**REQUIRED ACTION:**
Would you output the entries below only from the line containing "Viewport: 836px width, 636px height." through the line containing "Given: Click the Best Airport Hotel badge", exactly as they stand and with both ends included?

# # # # # # #

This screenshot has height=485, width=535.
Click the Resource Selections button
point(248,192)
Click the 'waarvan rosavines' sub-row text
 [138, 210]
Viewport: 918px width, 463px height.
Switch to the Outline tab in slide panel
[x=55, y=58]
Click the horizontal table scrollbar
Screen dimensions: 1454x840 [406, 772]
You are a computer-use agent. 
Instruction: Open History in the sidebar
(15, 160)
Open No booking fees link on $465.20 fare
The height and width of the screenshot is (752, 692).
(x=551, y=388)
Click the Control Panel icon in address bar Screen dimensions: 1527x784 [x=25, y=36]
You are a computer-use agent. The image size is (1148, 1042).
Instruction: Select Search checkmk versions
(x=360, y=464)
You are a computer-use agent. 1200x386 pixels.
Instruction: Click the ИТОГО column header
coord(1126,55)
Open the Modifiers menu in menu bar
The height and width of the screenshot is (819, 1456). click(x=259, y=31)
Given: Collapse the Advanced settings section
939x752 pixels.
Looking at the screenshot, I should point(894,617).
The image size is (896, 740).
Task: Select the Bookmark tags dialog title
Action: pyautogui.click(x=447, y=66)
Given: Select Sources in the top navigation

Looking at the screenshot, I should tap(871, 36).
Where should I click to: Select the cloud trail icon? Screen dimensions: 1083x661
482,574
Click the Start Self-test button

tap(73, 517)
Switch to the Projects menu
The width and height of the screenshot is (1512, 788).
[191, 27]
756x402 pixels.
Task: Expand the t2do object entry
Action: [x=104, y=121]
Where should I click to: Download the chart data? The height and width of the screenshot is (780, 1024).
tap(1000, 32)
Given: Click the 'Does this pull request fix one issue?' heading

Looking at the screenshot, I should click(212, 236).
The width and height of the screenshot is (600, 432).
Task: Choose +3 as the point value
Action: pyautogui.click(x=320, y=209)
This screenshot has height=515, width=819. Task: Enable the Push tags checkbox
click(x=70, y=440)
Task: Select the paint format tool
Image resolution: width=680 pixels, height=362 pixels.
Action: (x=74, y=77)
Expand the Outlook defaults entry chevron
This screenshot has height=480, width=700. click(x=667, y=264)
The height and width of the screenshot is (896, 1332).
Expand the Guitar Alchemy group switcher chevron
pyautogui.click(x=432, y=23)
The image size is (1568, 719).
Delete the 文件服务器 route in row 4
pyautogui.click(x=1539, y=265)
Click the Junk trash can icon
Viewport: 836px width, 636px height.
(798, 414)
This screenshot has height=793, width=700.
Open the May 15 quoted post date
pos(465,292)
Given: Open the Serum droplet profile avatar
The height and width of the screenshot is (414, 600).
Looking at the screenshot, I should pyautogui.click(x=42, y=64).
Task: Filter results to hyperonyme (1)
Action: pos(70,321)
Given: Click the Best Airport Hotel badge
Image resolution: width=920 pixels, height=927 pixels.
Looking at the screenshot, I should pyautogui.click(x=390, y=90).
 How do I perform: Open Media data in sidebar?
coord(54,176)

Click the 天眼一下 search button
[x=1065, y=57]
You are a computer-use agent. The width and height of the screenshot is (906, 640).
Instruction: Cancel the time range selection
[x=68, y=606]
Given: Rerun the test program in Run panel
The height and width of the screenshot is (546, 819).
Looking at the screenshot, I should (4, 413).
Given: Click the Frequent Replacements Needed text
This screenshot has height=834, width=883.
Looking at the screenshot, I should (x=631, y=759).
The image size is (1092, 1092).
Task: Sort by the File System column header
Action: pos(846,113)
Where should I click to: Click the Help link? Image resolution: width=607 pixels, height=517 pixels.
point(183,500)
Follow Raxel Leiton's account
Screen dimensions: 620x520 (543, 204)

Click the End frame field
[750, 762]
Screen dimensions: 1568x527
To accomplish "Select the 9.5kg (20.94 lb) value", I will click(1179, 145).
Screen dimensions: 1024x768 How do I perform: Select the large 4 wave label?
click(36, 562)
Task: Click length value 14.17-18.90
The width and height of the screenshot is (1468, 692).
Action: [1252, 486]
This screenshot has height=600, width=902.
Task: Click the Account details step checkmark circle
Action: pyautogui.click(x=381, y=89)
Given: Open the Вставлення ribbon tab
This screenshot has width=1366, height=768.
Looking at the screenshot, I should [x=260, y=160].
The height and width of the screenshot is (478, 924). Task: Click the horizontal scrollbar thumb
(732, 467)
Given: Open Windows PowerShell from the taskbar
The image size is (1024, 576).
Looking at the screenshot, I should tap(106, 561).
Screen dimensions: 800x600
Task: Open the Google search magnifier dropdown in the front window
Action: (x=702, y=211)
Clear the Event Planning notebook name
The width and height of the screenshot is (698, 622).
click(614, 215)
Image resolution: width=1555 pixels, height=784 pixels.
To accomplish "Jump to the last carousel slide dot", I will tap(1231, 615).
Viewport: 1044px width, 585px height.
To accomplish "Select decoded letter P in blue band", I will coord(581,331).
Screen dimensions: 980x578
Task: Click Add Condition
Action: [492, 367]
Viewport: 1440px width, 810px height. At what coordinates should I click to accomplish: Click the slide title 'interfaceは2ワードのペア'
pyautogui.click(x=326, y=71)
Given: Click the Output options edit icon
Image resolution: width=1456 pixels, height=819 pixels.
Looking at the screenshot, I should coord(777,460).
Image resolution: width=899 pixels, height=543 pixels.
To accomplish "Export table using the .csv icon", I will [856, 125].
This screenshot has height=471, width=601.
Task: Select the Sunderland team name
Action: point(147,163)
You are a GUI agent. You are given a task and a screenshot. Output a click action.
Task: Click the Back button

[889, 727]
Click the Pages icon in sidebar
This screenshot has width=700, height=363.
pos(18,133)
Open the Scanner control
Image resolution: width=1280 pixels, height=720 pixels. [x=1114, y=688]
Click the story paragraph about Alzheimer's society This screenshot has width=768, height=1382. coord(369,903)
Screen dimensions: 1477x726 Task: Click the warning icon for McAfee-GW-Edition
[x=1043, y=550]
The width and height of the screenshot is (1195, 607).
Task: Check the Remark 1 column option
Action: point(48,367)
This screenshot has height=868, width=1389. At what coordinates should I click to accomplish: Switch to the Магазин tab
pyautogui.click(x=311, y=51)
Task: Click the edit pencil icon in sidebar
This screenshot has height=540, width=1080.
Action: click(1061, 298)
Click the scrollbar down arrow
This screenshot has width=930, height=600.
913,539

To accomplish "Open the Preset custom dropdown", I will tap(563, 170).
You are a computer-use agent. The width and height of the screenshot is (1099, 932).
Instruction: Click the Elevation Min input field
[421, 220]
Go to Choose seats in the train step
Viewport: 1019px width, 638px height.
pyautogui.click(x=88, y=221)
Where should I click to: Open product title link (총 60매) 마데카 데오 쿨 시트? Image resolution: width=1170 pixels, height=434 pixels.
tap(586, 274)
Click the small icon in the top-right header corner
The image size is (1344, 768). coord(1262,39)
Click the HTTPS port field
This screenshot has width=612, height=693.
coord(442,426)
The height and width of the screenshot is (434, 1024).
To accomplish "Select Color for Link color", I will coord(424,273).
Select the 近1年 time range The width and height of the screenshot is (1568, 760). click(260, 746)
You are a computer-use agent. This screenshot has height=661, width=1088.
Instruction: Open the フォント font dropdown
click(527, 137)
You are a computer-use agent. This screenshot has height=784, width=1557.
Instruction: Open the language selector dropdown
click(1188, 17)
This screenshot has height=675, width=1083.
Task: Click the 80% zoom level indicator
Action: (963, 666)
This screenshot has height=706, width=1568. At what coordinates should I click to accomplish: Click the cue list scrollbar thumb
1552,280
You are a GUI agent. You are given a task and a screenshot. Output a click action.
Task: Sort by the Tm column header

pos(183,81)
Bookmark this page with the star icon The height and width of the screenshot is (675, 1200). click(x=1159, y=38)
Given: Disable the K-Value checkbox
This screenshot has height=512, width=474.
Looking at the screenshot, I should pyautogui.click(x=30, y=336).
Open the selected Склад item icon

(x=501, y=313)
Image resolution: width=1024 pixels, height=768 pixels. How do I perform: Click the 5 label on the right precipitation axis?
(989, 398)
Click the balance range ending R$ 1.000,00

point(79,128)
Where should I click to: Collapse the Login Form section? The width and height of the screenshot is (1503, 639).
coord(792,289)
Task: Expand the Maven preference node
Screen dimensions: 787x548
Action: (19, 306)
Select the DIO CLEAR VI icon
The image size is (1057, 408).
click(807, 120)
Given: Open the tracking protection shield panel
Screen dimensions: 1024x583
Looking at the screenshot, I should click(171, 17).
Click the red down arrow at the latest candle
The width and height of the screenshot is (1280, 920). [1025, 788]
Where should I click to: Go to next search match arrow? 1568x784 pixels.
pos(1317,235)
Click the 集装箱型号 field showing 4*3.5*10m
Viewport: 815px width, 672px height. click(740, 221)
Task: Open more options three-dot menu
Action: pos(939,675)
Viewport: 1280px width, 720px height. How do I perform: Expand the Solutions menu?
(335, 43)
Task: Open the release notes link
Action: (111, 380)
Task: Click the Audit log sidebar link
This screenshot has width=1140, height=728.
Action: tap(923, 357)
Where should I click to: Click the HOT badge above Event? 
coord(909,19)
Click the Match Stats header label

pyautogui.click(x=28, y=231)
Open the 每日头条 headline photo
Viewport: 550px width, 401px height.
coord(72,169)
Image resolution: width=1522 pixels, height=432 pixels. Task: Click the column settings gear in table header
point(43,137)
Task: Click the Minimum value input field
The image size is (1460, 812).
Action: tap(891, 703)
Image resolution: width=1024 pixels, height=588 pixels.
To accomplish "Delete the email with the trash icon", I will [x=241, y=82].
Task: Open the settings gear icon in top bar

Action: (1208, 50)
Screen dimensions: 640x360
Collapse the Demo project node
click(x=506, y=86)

# # # # # # #

**TASK ANSWER:**
Viewport: 836px width, 636px height.
(798, 414)
This screenshot has height=793, width=700.
Open the May 15 quoted post date
pos(465,292)
Given: Open the Serum droplet profile avatar
The height and width of the screenshot is (414, 600).
Looking at the screenshot, I should pyautogui.click(x=42, y=64).
Task: Filter results to hyperonyme (1)
Action: pos(70,321)
Given: Click the Best Airport Hotel badge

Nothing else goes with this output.